I am well aware that people feel either totally in support or totally against journaling- and that's ok! There are certain times -such as when we are in a really raw/ vulnerable place, or if we are in fight/flight/freeze mode- where journaling isn't helpful. Journaling from this headspace can lead us down a dark "rabbit hole" of thoughts that aren't healing or enjoyable, and I'm really sorry if you've had a negative experience like that previously.
Still, I think it has a place and I find journaling to be a very helpful tool for these reasons:
1) It requires us to set aside time to look inward and consider our thoughts and emotions
2) It leaves no room for avoidance
3) It provides us insight into our thoughts and emotions that we may be unaware of
4) It allows us something to look back and reflect on in our healing journey
5) There are many different types to try depending on what we are seeking to gain from it
For those reasons, journaling can also feel really uncomfortable. It requires us to sit down with the thoughts and emotions we maybe spend all day trying to avoid and acknowledge them, make space for them, and consider how to use the information they are giving to us.
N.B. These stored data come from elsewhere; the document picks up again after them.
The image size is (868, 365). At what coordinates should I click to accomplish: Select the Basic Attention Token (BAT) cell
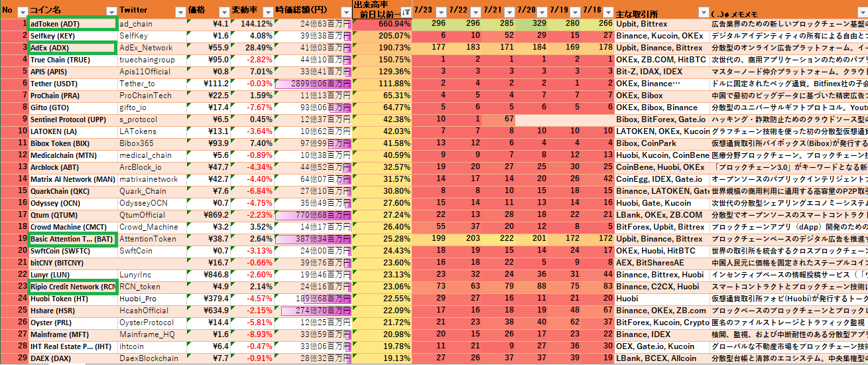point(72,239)
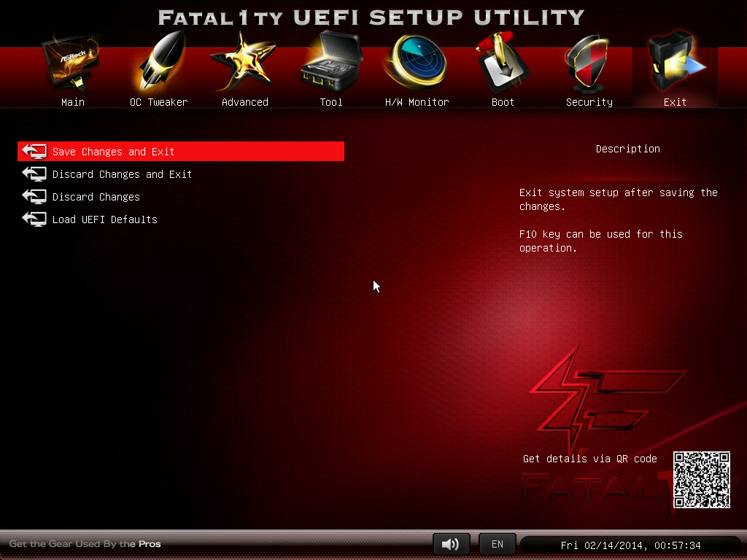
Task: Toggle the speaker sound icon
Action: 451,544
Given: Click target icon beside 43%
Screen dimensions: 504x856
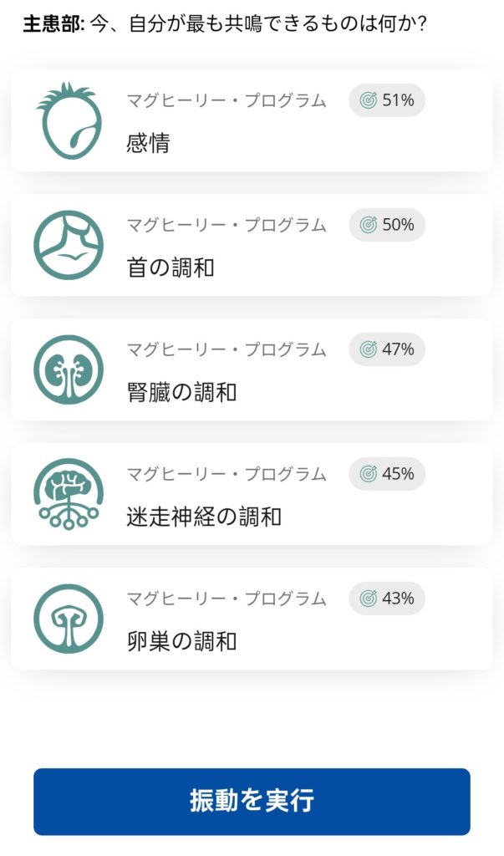Looking at the screenshot, I should coord(368,599).
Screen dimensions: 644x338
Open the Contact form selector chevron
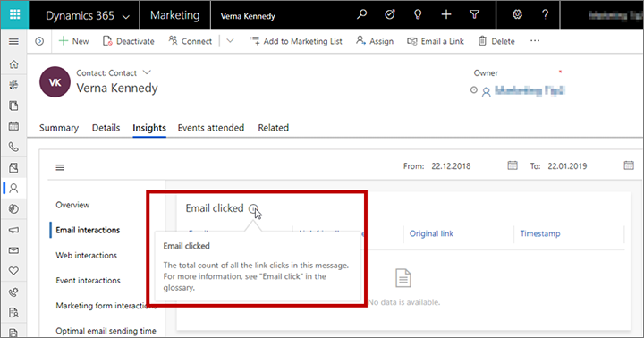[147, 72]
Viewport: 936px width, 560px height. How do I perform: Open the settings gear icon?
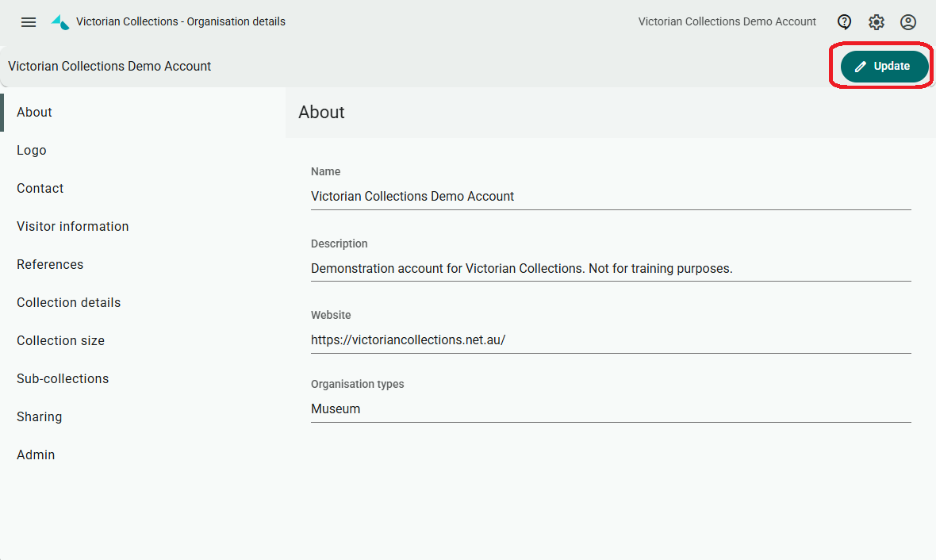click(877, 22)
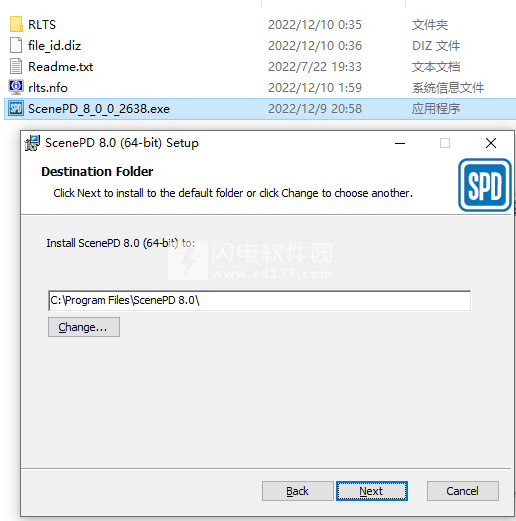516x521 pixels.
Task: Click the installer icon in Setup title bar
Action: (32, 143)
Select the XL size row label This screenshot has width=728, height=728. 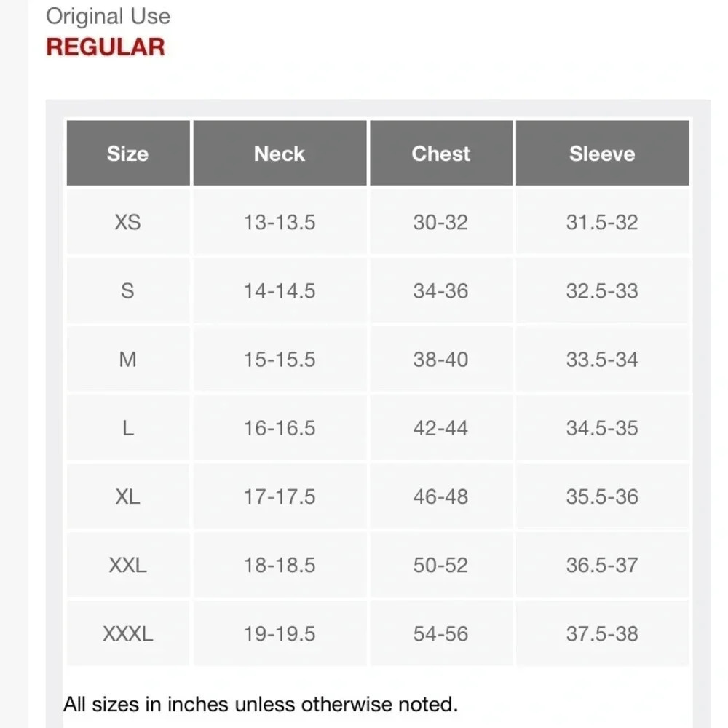click(128, 496)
Remember, Uncomfortable ≠ Unsafe
For the record, I'm not a fan of telling people to get a pen and some paper and just "see what comes up". In my experience, this type of unstructured journaling can feel aimless, unhelpful, and even set people backwards.
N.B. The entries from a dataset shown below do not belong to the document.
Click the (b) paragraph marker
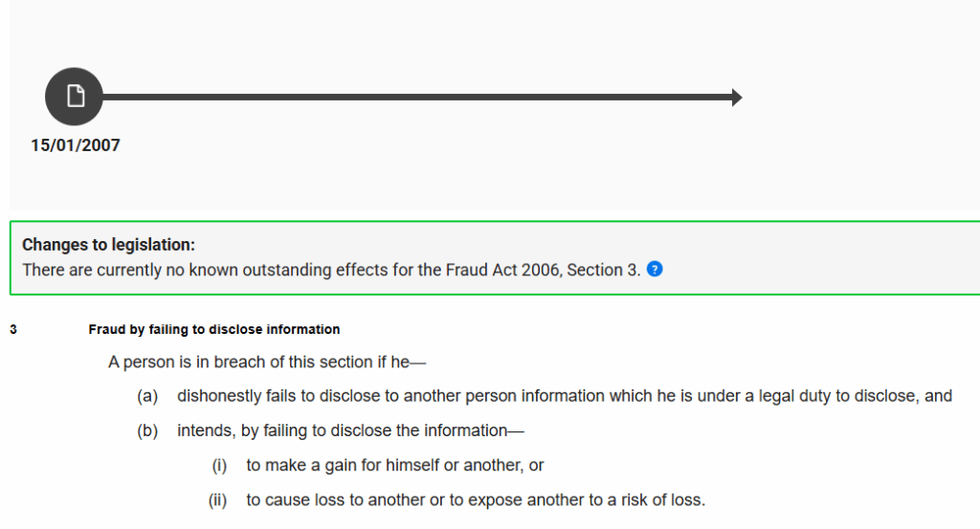Image resolution: width=980 pixels, height=529 pixels. 147,430
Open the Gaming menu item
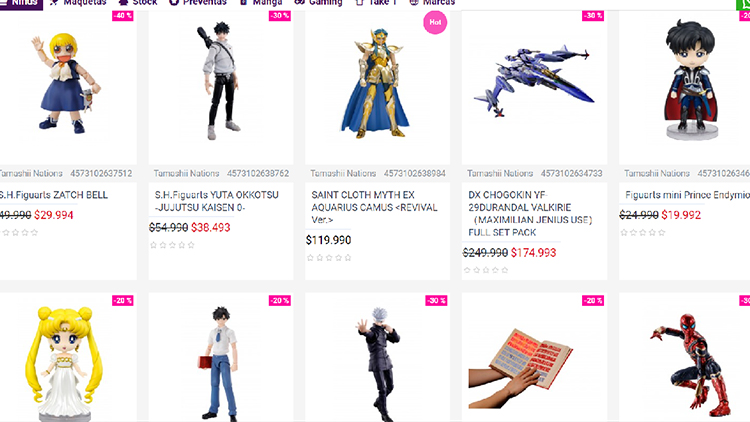Viewport: 750px width, 422px height. pyautogui.click(x=319, y=2)
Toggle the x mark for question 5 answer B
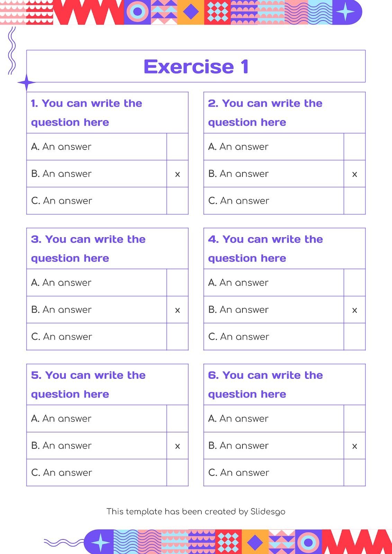 (x=177, y=446)
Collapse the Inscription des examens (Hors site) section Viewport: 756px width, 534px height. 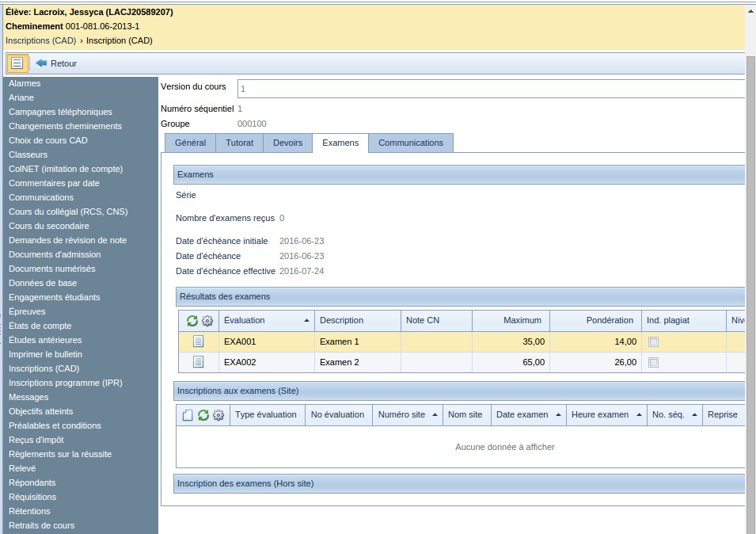tap(459, 483)
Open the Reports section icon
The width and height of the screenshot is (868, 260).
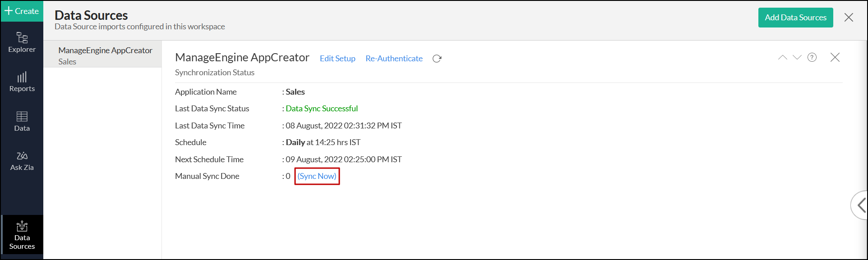[22, 82]
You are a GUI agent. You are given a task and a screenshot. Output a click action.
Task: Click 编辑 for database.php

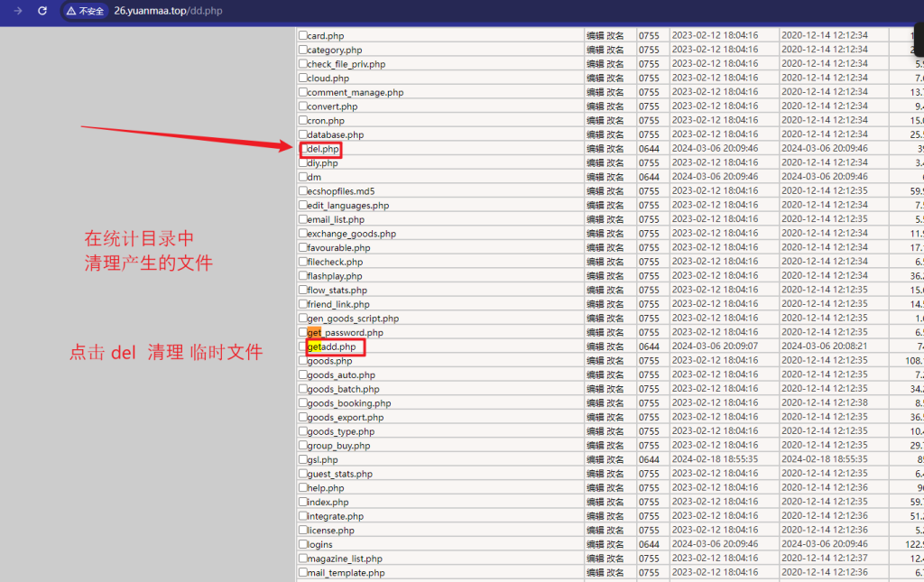pyautogui.click(x=596, y=134)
Instead, I strongly prefer guided forms of journaling that help us hone in on a specific topic, focus, or barrier. We all process things differently, so -of course- one style of journaling is not going to work for everyone. Your journaling should support what you're working on or towards and doesn't need to just be a recap of your day. Some options I recommend include:
"Prompt Journaling"
Prompt journaling involves, you guessed it, following topic/ emotion/ goal specific prompts to help us look deeper, evaluate, and gain more insight into our experience. I often offer curate prompts to my clients who find this style to work well for them- covering topics, such as: relationship strain, needed boundaries, spirituality, self-esteem, etc. Covering 1-5 prompts in one-sitting is plenty and there are many free resources and prompts online. Here are several prompts about relationship strain, as an example:
-What is currently working for me in this relationship?
-What is not currently working for me in this relationship?
-How have I tried to express my discomfort/discontent? How was this received?
-What feels like the best next step in prioritizing my needs/ wellness?
“Brain Dump” A Brain dump is a releasing form of journaling that allows us to take all of the swirling thoughts in our mind and place them on a piece of paper, with the set boundary of time. Often, this is helpful for people who feel stuck in anxious worried thoughts, and it can be done at bedtime if you feel your thoughts keep you awake. To start, set a timer (1-5 minutes) and start releasing exactly what is filling your mind.
If completing during the day, review what you have written when the time is up. Is something coming up repeatedly? Do you notice a theme?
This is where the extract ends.